Aim of the exercise =
An exact copy is required of the lines from the one with "Task: Click the" through the last line of the material below, and of nothing else.

Information given =
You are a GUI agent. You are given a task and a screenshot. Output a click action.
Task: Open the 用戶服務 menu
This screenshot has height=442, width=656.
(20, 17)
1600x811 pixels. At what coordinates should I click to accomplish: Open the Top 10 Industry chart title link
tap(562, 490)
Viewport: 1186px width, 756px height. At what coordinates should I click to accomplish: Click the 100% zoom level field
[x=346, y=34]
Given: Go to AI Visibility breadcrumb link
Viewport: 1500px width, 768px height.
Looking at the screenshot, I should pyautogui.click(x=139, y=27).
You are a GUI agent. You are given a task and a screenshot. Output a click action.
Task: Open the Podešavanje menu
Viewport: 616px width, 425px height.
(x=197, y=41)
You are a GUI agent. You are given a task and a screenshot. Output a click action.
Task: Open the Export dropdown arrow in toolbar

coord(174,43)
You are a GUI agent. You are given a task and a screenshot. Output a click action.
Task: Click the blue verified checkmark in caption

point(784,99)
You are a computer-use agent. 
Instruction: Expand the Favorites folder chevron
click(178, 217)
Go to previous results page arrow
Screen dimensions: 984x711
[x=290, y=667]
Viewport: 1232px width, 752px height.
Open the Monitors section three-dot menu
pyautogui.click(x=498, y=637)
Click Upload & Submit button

Exercise output =
Task: Click the blue verified checkmark in caption

point(784,99)
You are a computer-use agent. 
Instruction: Expand the Favorites folder chevron
click(178, 217)
Go to previous results page arrow
Screen dimensions: 984x711
[x=290, y=667]
Viewport: 1232px width, 752px height.
Open the Monitors section three-dot menu
pyautogui.click(x=498, y=637)
Click Upload & Submit button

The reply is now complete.